Que devons-nous penser de cette théorie si séduisante ? Toutes les difficultés sont-elles écartées ? Pas encore. La matière se trouve soumise à deux forces antagonistes : la gravitation newtonienne qui l’attire vers le Soleil, la pression de Maxwell qui tend à l’en éloigner. La première de ces forces l’emporte sur la seconde si le corps est gros et lourd, parce qu’elle est proportionnée à la masse, tandis que la pression de radiation varie comme la surface. La répulsion l’emporte, au contraire, pour les gouttelettes qui n’ont que quelques millièmes de millimètre ; enfin l’attraction l’emporte de nouveau pour les corps qui sont très petits par rapport aux longueurs d’onde et ne peuvent par conséquent réfléchir la lumière, comme par exemple pour les molécules isolées. On peut alors concevoir une sorte de va-et-vient : des gouttelettes sont repoussées par le Soleil ; parvenues à une certaine distance, pour une raison ou une autre, elles s’agglomèrent en corps trop gros ou se dissocient en particules trop petites. L’attraction l’emporte de nouveau et la matière retombe sur le Soleil où elle reprend la forme de gouttelettes, et ainsi de suite indéfiniment.
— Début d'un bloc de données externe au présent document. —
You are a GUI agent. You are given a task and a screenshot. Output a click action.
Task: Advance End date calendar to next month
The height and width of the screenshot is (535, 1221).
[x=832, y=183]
Ce n’est pas là le mouvement perpétuel ; le travail nécessaire pour entretenir ce va-et-vient indéfini est emprunté à la chaleur solaire ; nous avons affaire à une machine thermique. Quel est le rendement de cette machine ? Il est aisé de voir qu’il ne peut dépasser un demi. En effet, une de ces particules peut être regardée comme un écran qui arrête le rayonnement solaire ; quand elle est repoussée, l’espace dans lequel ce rayonnement peut se répandre se trouve accru, d’où emprunt de chaleur au Soleil ; et la loi de Maxwell montre que cet emprunt est précisément égal au travail de la pression de radiation ; la moitié de l’énergie émanée du Soleil sera donc employée en travail mécanique sur la particule et l’autre moitié en échauffement de l’espace. La chaleur ainsi perdue atteindra finalement la Nébuleuse ; le démon d’Arrhénius serait-il de force à nous la restituer ?

Les molécules qui sont chassées de la Nébuleuse en sortent avec une certaine vitesse ; quand elles retombent ensuite sur le Soleil, cette vitesse s’accroît, de sorte qu’en choquant la surface solaire, elles lui apportent l’énergie qu’elles possédaient au départ, plus celle qu’elles ont acquise dans leur chute. C’est cette dernière qui figurait dans les calculs que nous venons de faire au sujet du mouvement de va-et-vient, et nous avons vu qu’elle est au plus la moitié de l’énergie rayonnée par le Soleil.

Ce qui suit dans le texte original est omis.